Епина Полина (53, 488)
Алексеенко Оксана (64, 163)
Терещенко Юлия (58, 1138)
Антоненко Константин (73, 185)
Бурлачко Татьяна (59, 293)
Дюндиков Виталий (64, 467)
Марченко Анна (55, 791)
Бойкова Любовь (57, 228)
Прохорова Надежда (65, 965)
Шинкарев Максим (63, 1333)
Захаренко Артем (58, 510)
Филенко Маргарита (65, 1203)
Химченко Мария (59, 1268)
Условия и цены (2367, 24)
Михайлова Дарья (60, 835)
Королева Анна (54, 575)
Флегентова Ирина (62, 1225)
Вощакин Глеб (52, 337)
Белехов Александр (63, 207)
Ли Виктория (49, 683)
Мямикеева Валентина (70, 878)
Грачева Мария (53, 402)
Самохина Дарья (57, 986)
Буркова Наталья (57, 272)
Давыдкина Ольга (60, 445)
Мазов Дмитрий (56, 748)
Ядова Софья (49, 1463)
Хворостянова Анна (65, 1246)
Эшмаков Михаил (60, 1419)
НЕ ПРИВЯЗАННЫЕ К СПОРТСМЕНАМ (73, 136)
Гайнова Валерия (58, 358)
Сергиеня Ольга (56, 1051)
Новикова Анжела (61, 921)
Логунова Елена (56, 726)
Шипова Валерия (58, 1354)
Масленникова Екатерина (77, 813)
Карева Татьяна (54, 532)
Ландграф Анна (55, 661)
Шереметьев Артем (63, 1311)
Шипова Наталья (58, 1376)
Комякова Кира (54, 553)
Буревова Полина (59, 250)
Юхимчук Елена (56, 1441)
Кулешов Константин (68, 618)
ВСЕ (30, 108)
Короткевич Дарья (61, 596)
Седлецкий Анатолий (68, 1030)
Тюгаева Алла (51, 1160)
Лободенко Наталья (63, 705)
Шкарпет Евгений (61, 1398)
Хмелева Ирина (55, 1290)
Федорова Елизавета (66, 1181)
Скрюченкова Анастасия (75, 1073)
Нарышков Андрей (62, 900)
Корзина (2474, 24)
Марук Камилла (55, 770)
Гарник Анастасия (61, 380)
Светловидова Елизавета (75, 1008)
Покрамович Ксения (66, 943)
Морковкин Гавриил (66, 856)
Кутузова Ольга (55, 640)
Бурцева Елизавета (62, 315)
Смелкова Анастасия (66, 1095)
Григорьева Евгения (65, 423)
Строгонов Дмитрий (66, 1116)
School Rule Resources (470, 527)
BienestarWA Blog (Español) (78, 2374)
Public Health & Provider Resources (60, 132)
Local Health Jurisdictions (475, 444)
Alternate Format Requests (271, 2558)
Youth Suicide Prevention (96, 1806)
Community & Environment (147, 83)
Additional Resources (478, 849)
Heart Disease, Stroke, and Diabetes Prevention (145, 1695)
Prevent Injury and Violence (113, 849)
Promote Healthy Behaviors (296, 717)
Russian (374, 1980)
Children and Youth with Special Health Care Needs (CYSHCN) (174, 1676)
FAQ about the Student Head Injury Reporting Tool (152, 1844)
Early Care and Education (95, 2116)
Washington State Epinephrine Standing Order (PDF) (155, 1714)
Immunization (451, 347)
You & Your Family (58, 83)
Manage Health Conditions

[ASSIGNMENT]
Write the entire listing out again, word for word.

[TASK RESPONSE]
Епина Полина (53, 488)
Алексеенко Оксана (64, 163)
Терещенко Юлия (58, 1138)
Антоненко Константин (73, 185)
Бурлачко Татьяна (59, 293)
Дюндиков Виталий (64, 467)
Марченко Анна (55, 791)
Бойкова Любовь (57, 228)
Прохорова Надежда (65, 965)
Шинкарев Максим (63, 1333)
Захаренко Артем (58, 510)
Филенко Маргарита (65, 1203)
Химченко Мария (59, 1268)
Условия и цены (2367, 24)
Михайлова Дарья (60, 835)
Королева Анна (54, 575)
Флегентова Ирина (62, 1225)
Вощакин Глеб (52, 337)
Белехов Александр (63, 207)
Ли Виктория (49, 683)
Мямикеева Валентина (70, 878)
Грачева Мария (53, 402)
Самохина Дарья (57, 986)
Буркова Наталья (57, 272)
Давыдкина Ольга (60, 445)
Мазов Дмитрий (56, 748)
Ядова Софья (49, 1463)
Хворостянова Анна (65, 1246)
Эшмаков Михаил (60, 1419)
НЕ ПРИВЯЗАННЫЕ К СПОРТСМЕНАМ (73, 136)
Гайнова Валерия (58, 358)
Сергиеня Ольга (56, 1051)
Новикова Анжела (61, 921)
Логунова Елена (56, 726)
Шипова Валерия (58, 1354)
Масленникова Екатерина (77, 813)
Карева Татьяна (54, 532)
Ландграф Анна (55, 661)
Шереметьев Артем (63, 1311)
Шипова Наталья (58, 1376)
Комякова Кира (54, 553)
Буревова Полина (59, 250)
Юхимчук Елена (56, 1441)
Кулешов Константин (68, 618)
ВСЕ (30, 108)
Короткевич Дарья (61, 596)
Седлецкий Анатолий (68, 1030)
Тюгаева Алла (51, 1160)
Лободенко Наталья (63, 705)
Шкарпет Евгений (61, 1398)
Хмелева Ирина (55, 1290)
Федорова Елизавета (66, 1181)
Скрюченкова Анастасия (75, 1073)
Нарышков Андрей (62, 900)
Корзина (2474, 24)
Марук Камилла (55, 770)
Гарник Анастасия (61, 380)
Светловидова Елизавета (75, 1008)
Покрамович Ксения (66, 943)
Морковкин Гавриил (66, 856)
Кутузова Ольга (55, 640)
Бурцева Елизавета (62, 315)
Смелкова Анастасия (66, 1095)
Григорьева Евгения (65, 423)
Строгонов Дмитрий (66, 1116)
School Rule Resources (470, 527)
BienestarWA Blog (Español) (78, 2374)
Public Health & Provider Resources (60, 132)
Local Health Jurisdictions (475, 444)
Alternate Format Requests (271, 2558)
Youth Suicide Prevention (96, 1806)
Community & Environment (147, 83)
Additional Resources (478, 849)
Heart Disease, Stroke, and Diabetes Prevention (145, 1695)
Prevent Injury and Violence (113, 849)
Promote Healthy Behaviors (296, 717)
Russian (374, 1980)
Children and Youth with Special Health Care Needs (CYSHCN) (174, 1676)
FAQ about the Student Head Injury Reporting Tool (152, 1844)
Early Care and Education (95, 2116)
Washington State Epinephrine Standing Order (PDF) (155, 1714)
Immunization (451, 347)
You & Your Family (58, 83)
Manage Health Conditions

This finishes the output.